Professor Sinclair is one of Australia’s leading experts on hair loss and was a senior author in a NEJM article detailing the pivotal trials that led to the FDA registration. 

About 1200 patients with severe alopecia areata took part in the two phase III trials, which found oral baricitinib was superior to placebo with respect to hair regrowth at 36 weeks.  

Patients enrolled in the trials had a Severity of Alopecia Tool (SALT) score of 50 or higher (range, 0 [no scalp hair loss] to 100 [complete scalp hair loss]).?They were randomly assigned in a 3:2:2 ratio to receive once daily baricitinib at a dose of 4mg, baricitinib at a dose of 2mg, or placebo. The primary outcome was a SALT score of 20 or less at week 36. 

In the first trial, the estimated percentage of patients with a SALT score of 20 or less at week 36 was 38.8% with 4mg baricitinib, 22.8% with 2mg baricitinib, and 6.2% with placebo. In the second trial the percentage was 35.9%, 19.4%, and 3.3%, respectively. 

When it came to side effects, acne, elevated levels of creatine kinase, and increased levels of low- and high-density lipoprotein cholesterol were more common with baricitinib than with placebo. 

Professor Sinclair said the effect of alopecia areata on patients – particularly adolescent boys – should not be underestimated. He said all the suicides he had seen that were directly related to the condition had been in teenage boys.  

“Teenage girls can generally have their hair tied back in a ponytail and they can conceal 20 to 30% of their scalp losing its hair, whereas boys have generally got short hair and can’t conceal the [bald] patches. 

“So this FDA approval is a really big deal. Not only because there is a drug that actually works – and it still doesn’t work for everyone, but it works for the majority – but because there has been an acknowledgement that this is a disease that merits a medical treatment. 
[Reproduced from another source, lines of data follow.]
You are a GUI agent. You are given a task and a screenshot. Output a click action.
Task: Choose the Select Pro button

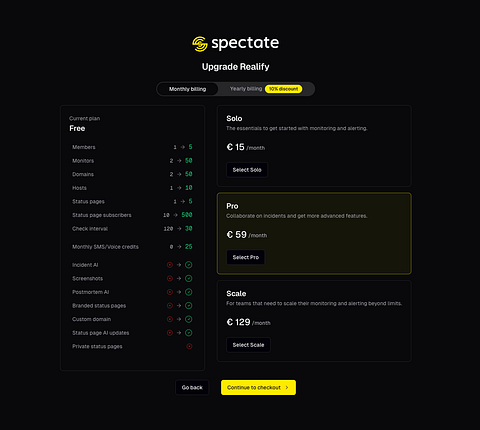pos(246,257)
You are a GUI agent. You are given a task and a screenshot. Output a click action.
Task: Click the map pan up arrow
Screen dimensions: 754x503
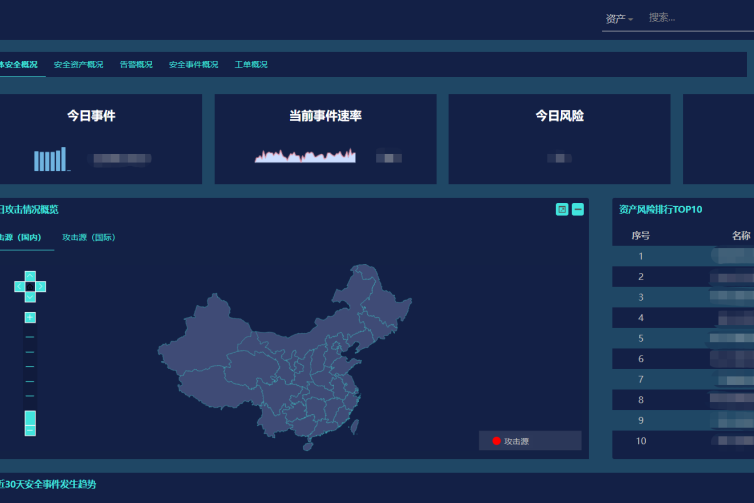point(30,275)
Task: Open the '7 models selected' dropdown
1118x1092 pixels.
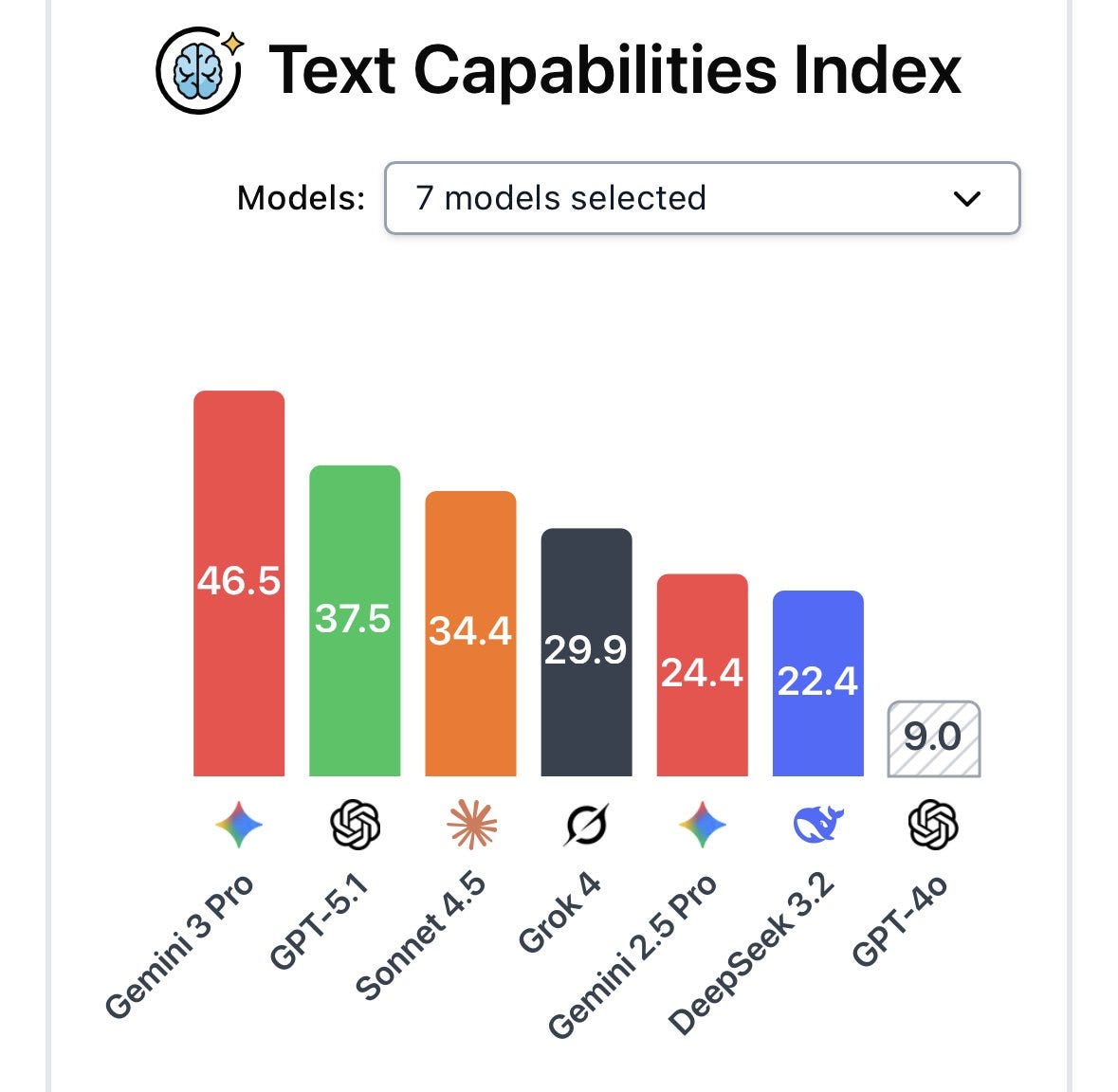Action: tap(703, 198)
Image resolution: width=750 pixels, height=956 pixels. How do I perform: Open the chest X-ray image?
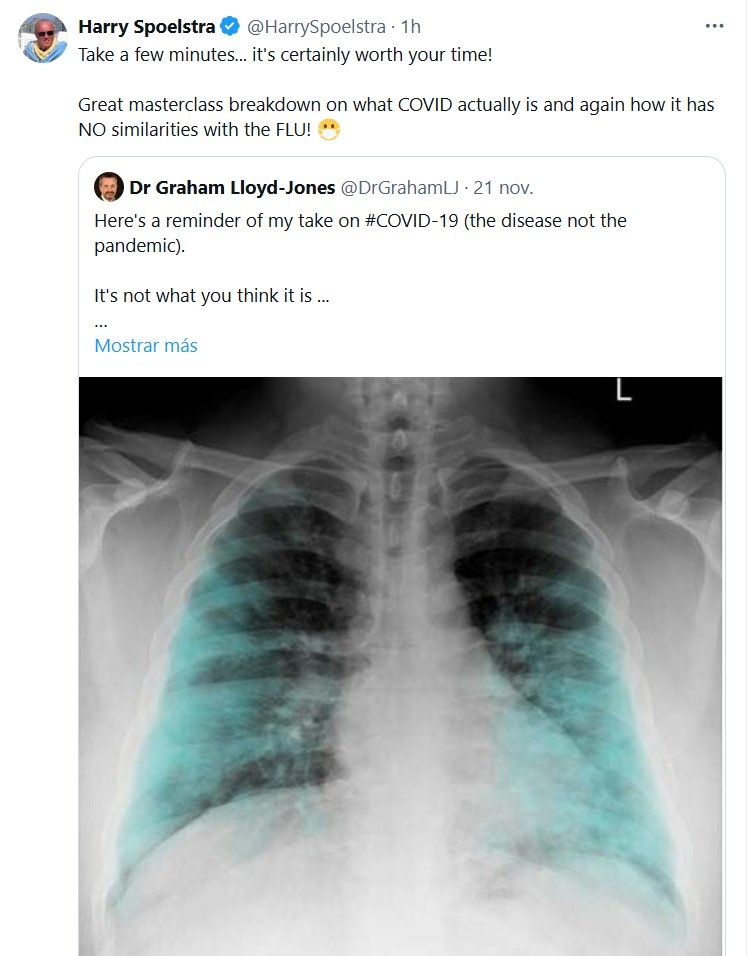pyautogui.click(x=400, y=660)
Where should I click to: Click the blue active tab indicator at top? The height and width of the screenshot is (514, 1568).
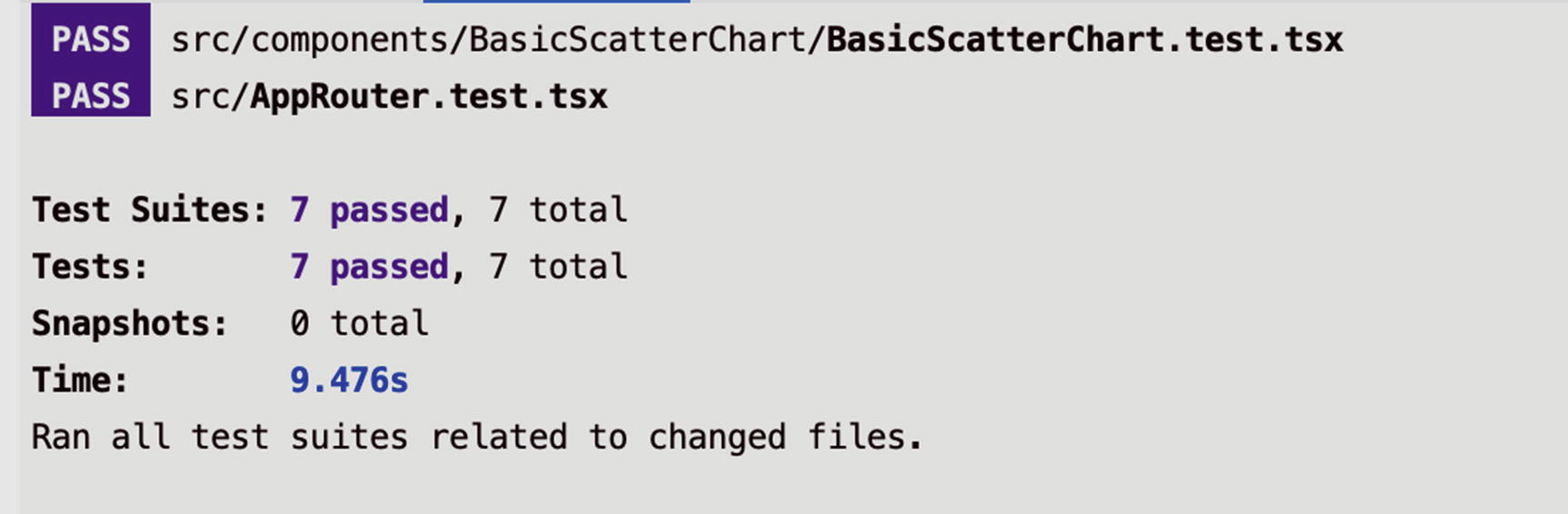pyautogui.click(x=556, y=2)
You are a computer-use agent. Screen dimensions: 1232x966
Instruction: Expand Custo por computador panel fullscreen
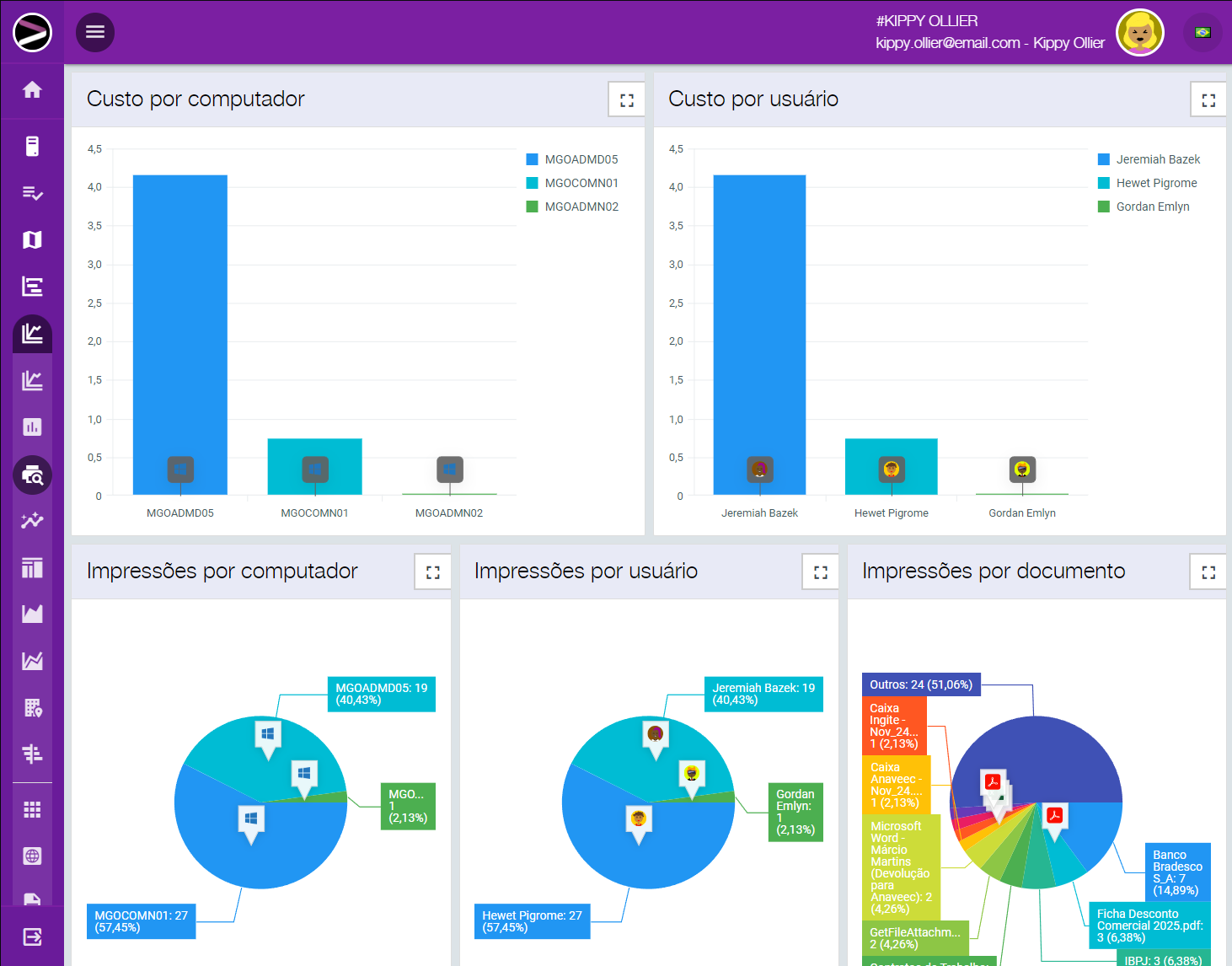click(x=626, y=100)
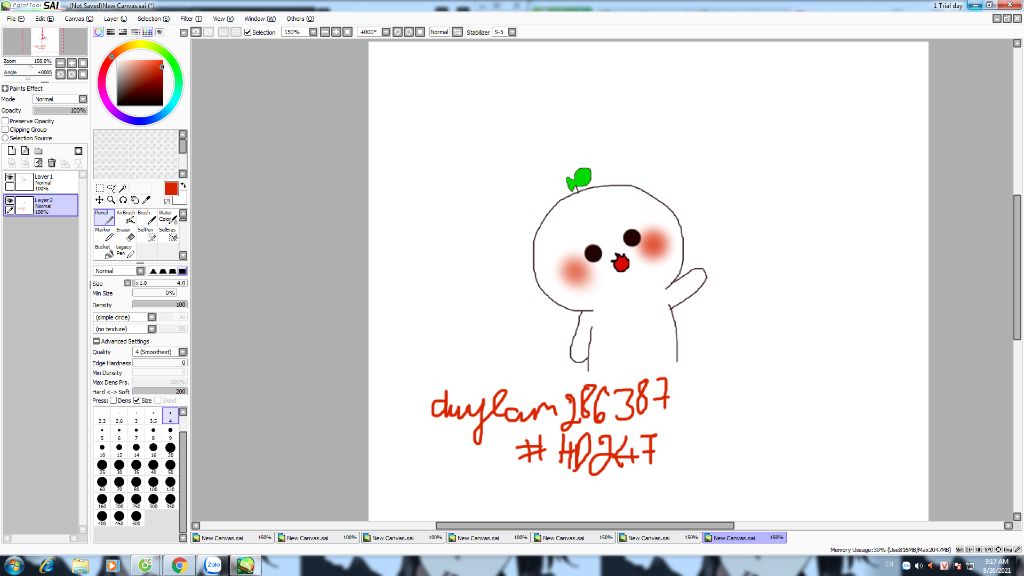Activate the Magic Wand selection tool
This screenshot has width=1024, height=576.
[x=122, y=188]
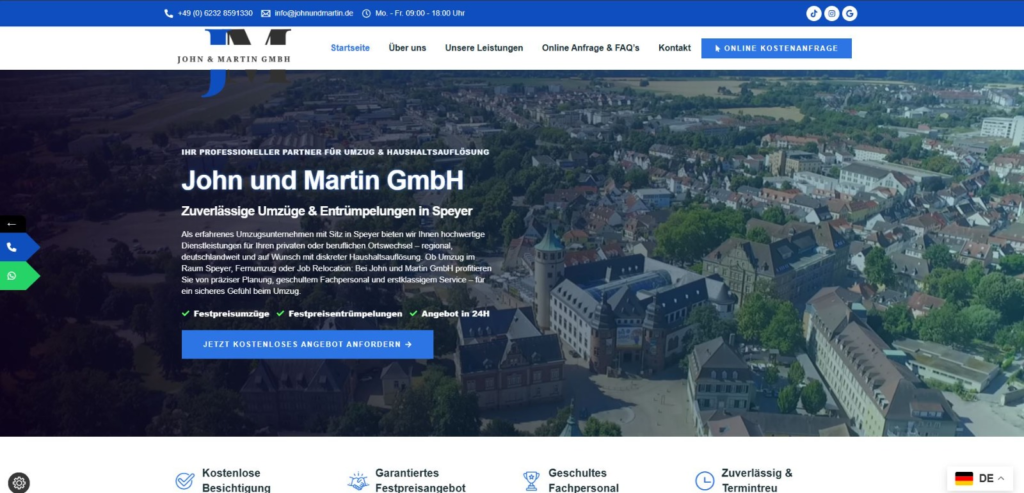This screenshot has height=493, width=1024.
Task: Open cookie settings gear icon
Action: pyautogui.click(x=19, y=482)
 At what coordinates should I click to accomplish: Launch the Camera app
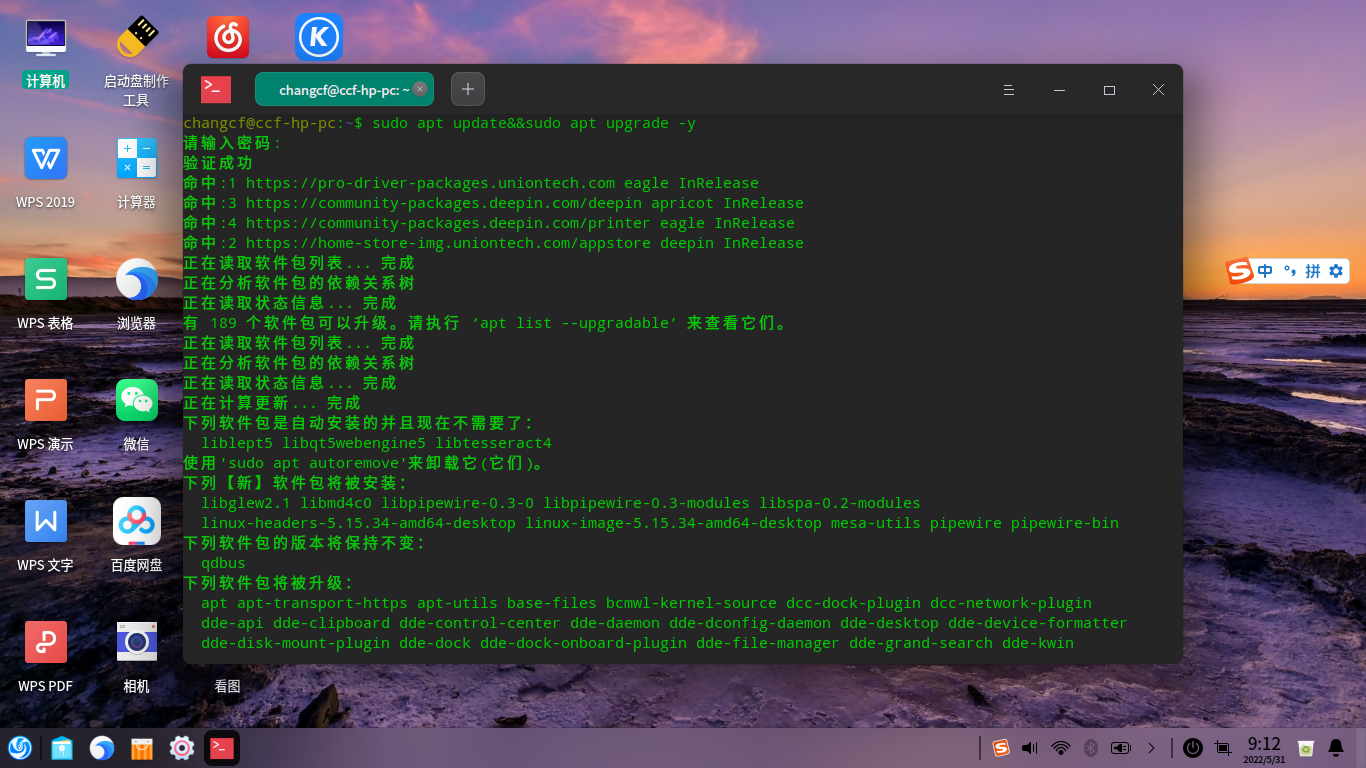pyautogui.click(x=137, y=641)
“And there’s been an acknowledgement of the profound impact it has on people’s lives.” 

Professor Sinclair said the drug was being “very widely” used off-label in Australia already, because people were so desperate to alleviate their condition. At $1500 for a month’s treatment, it is out of many people’s reach, but he said he had heard of people selling their cars to fund the medication. 

It can take up to 36 months to start seeing the full effect of the medication – a cost of $54,000. Professor Sinclair said maintaining the hair regrowth relied on continuing the medication, so in theory patients could be on it for years. 

“That’s how desperate some people are – and it shows that an impact the condition has on their quality of life,” he said. 

In a statement from Eli Lilly Australia to The Medical Republic, a spokeswoman was unable to provide much detail about the plans for seeking TGA approval. 

“We are pleased by the FDA approval in the US of Olumiant (baricitinib) for adults with severe alopecia areata,” she said. 

“Lilly will continue to work towards assessing and addressing the unmet needs of Australian patients living with this autoimmune disease; however, at present we are unable to provide specific timelines.”